The petrographic composition of the till within this territory is characterized by the presence of nepheline syenites of the Kola Peninsula and clay-amphibole schists of the Onega Bay (Shik and Biryukov, 1989). The glacial conditions of the Oka time are reflected in the lemming fauna of rodents found on the Oka-Don Plain in fluvioglacial sediments correlated with the till (Agadjanian and Glushankova, 1987) and in the species Dicrostonyx simplicior okaensis Alex. from the sands opened below the Likhvin sediments near the town of Chekalin (Aleksandrova, 1982).

The outcrop near the village of Narovatovo on the Moksha River can serve as a representative section for the Oka till (Runkov et al., 1993), where it lies below the buried Likhvin soil. In the boreholes by ​​the town of Lukoyanov, the Oka till overlies the lake deposits of the Early Pleistocene (Pisareva, 1992). These data suggest that the Oka ice sheet reached the city of Arzamas in the Nizhny Novgorod region, i.e., much farther south than was previously thought.

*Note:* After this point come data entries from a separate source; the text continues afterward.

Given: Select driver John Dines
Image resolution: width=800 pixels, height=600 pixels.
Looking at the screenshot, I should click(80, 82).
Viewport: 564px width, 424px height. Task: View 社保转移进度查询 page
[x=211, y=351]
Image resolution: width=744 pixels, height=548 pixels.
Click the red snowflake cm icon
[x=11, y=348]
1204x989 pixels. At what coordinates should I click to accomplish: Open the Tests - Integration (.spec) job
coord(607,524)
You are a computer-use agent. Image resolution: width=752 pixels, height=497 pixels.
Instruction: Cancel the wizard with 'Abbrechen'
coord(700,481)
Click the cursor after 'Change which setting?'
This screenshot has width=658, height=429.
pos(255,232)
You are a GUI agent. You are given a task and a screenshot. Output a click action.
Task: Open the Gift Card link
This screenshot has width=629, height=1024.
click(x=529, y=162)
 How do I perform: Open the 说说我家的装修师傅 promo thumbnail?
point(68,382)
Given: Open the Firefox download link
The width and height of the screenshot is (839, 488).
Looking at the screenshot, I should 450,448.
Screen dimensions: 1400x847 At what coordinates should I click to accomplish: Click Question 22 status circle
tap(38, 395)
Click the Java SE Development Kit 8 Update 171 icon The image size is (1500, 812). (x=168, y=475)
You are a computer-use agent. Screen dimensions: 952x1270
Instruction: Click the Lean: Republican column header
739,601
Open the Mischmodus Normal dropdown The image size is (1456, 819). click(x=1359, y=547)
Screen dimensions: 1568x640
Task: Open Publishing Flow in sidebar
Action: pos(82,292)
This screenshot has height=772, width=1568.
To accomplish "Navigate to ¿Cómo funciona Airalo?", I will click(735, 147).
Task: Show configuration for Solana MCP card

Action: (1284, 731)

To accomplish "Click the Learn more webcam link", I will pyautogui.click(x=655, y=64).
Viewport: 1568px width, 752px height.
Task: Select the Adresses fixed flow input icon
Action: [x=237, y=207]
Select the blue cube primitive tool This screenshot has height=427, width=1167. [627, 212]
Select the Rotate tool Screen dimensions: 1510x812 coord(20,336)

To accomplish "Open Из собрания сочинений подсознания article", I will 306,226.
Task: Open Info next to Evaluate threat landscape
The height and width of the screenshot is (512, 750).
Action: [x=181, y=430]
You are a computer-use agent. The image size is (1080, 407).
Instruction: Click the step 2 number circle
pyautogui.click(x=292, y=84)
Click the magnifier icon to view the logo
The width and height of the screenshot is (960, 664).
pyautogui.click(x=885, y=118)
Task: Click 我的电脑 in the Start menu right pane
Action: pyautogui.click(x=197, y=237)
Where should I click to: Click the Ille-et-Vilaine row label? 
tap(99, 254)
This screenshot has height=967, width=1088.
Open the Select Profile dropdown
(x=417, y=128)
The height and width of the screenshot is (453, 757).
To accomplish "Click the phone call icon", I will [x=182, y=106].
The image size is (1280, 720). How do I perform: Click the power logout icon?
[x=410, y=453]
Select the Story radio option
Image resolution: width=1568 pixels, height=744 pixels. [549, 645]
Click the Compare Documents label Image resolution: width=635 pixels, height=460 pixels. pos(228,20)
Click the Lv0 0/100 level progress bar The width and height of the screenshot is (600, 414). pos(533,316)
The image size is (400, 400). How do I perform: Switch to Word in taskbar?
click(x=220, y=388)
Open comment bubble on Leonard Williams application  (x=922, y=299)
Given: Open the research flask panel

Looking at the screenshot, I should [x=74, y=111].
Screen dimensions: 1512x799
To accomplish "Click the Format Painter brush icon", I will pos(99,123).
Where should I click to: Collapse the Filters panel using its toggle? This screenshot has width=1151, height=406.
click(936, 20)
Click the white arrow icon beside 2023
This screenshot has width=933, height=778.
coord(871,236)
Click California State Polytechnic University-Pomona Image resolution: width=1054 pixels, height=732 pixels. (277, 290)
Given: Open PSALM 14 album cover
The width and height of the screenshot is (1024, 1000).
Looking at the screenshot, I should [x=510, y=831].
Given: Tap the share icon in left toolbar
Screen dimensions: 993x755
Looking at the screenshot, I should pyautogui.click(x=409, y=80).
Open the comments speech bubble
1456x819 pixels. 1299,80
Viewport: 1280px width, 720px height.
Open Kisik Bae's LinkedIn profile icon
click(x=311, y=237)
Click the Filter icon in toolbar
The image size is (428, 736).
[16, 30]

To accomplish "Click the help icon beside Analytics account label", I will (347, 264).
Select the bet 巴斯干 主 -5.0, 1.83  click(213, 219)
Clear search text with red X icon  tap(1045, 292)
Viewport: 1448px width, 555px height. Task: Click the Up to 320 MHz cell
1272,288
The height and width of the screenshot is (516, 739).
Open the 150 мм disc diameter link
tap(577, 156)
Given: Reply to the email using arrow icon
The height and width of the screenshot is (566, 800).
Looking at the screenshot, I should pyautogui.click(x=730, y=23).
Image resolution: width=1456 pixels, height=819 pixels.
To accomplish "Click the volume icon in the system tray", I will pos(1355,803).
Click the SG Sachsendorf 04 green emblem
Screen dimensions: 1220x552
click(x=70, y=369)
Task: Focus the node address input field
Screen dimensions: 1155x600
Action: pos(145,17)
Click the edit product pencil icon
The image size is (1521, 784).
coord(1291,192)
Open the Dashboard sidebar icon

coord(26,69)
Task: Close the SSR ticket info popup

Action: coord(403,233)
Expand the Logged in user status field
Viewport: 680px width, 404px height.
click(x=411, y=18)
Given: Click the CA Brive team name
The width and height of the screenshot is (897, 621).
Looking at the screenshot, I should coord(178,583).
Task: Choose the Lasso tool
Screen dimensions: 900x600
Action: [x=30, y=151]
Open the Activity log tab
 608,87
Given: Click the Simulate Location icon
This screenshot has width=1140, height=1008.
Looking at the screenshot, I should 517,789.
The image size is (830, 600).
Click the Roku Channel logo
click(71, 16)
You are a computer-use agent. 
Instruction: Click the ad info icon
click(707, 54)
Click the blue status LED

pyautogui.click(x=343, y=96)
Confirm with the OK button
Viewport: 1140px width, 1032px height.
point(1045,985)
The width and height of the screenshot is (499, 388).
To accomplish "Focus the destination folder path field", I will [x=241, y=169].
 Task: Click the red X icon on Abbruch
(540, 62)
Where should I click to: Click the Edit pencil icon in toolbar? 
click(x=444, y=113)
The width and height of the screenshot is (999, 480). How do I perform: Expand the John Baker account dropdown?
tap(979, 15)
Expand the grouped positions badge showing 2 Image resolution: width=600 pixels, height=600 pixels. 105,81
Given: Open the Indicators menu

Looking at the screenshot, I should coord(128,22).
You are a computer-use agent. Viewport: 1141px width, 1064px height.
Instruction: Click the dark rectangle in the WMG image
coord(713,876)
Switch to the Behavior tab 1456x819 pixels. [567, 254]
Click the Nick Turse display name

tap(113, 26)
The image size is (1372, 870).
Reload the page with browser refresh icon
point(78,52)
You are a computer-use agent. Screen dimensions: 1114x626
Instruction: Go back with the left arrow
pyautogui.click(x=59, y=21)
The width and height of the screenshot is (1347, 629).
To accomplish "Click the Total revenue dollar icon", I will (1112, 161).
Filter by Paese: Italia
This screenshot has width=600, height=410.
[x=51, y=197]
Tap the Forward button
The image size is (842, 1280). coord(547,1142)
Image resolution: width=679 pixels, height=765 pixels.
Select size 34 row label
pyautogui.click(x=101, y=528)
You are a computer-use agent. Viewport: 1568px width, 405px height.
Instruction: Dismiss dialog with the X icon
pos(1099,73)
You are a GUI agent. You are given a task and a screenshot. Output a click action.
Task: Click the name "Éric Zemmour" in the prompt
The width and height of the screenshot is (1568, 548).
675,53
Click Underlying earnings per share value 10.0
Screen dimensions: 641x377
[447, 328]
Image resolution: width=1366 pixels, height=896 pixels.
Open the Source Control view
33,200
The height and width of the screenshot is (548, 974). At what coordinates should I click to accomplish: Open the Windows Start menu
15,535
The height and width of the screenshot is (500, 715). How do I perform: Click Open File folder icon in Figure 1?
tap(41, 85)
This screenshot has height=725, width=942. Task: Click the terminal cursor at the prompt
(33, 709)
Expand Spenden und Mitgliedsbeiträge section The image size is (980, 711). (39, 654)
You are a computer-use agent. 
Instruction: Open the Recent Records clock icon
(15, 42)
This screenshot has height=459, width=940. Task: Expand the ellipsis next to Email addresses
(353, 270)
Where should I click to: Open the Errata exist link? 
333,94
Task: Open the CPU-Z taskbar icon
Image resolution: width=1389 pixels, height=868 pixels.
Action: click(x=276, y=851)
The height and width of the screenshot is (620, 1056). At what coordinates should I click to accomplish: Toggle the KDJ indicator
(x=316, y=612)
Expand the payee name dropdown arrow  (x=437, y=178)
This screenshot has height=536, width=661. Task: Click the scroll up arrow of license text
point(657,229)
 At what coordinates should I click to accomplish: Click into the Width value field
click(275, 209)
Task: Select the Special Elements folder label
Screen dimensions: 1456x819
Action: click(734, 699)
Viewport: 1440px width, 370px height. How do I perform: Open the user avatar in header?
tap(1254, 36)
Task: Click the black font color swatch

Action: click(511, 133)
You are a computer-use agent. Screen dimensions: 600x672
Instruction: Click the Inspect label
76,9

In the basin of the Tesha River, interstadial sediments were identified between the two layers of till of the Oka glaciation, which are comparable with one of the horizons of the Venedskaya Formation. According to the palynological data, there was a periglacial type of vegetation during relative warming with a predominance of the flora typical of northern taiga with participation of Selaginella selaginoides, Betula nana, B. humilis, and Azolla interglacialica. In the cold intervals of the Venedskaya interstadial, there were periglacial steppes in the basin of Kama River (Ananova, 1959).

CONCLUSIONS

On the basis of paleobotanical studies, a change of vegetation from the Late Pliocene—the Early Akchagyl to the end of the Early Neopleistocene—was traced. A noticeable cooling of the climate was associated with the Early Akchagyl, when many plants inhabiting the areas with subtropical and mildly warm climate vanished from the flora. Development of the small Akchagyl transgression and the flooding of the river valleys flowing into the Caspian basin dates back to this time. A more significant cooling was established at the beginning of the Middle Akchagyl—approximately at the boundary of the Matuyama and Gauss chrons. The decrease in global temperature at the beginning of the Paleopleistocene (Gelasian) led to the development of continental glaciation in Scandinavia. The change of vegetation from zonal to hyperzonal is associated with this time. There was a degradation of forest vegetation in the northwest of Eastern Europe. In the basins of the Kama and the Upper and Middle Volga, forests were close in composition to the northern taiga; in the Lower Volga and Caspian regions, there were islands of pine, spruce, and birch forests. The maximum transgression of Caspian Sea was associated with the pluvial phase of the Middle Akchagyl.

The next cooling, less pronounced compared to the previous one, belongs to the Late Akchagyl. On a paleomagnetic scale, it corresponds to the base of the Olduvai subchron. This cooling was replaced by warming, corresponding to the Tiglian of Western Europe. As in Western Europe, it was interrupted by intervals with a decreased heat supply. According to the study of the sections in the basin of Don, there were at least two of them.

In the interval of 1.8–0.4 Ma, seven interglacial warmings alternating with cooling periods were distinguished. The warmings varied in the composition and the nature of the fossil flora. The glacial rank of some of the colder intervals requires additional investigation. It is also necessary to study the correlation of sediments from the glacial and periglacial zones.

The most noticeable episodes of fossil flora depletion, as already noted by previous researchers, were detected at the beginning of the Early Akchagyl, at the turn of the Early and Middle Akchagyl, and about 1.8 million years ago. The new materials we received confirm this conclusion. Changes in vegetation within the northwestern and central regions of Eastern Europe indicate that, starting from 2.58 million years ago, a trend toward global cooling was manifested. However, both the frequency of climate fluctuations and their intensity increased.